### Brief
A word-for-word copy of the lines from the one holding "Task: Switch to the 辐射仿真 tab" through the final line of the records below is the only output asked for.

= = = = = = =

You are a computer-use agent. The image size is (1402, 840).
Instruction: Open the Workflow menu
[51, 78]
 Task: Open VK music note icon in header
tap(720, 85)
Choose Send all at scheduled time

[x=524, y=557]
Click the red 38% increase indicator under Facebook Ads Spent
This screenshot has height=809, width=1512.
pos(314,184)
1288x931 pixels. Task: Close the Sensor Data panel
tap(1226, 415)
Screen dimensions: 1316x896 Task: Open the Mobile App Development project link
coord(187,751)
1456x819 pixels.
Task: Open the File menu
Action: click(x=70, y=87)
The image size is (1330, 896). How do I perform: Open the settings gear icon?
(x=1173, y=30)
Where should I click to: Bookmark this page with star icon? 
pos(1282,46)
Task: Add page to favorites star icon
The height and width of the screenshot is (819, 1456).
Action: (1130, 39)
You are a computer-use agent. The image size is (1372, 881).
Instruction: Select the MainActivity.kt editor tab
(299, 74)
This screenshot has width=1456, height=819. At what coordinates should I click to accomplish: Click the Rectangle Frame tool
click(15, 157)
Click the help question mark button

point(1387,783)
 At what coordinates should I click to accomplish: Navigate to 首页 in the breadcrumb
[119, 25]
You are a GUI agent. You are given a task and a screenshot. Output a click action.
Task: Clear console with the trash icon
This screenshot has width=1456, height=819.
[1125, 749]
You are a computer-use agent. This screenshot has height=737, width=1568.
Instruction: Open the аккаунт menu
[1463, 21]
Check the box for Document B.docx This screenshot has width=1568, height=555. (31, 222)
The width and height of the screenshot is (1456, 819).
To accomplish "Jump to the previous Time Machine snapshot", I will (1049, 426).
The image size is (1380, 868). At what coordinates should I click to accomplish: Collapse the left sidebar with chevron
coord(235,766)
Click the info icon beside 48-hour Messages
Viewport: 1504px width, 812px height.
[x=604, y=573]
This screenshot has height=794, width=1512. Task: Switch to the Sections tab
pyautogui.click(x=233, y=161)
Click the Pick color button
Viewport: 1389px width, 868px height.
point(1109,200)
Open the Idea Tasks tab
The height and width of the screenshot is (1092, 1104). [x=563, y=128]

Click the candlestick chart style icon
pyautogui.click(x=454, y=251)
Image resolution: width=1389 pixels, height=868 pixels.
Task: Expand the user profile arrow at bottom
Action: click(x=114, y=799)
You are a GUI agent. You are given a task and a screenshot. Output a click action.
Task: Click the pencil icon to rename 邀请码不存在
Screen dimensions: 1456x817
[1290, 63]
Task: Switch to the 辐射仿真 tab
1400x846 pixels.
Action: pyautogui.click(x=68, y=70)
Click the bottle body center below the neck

= = = = = = =

### Solved problem
Task: Switch to the 辐射仿真 tab
1400x846 pixels.
Action: pyautogui.click(x=68, y=70)
Click the bottle body center below the neck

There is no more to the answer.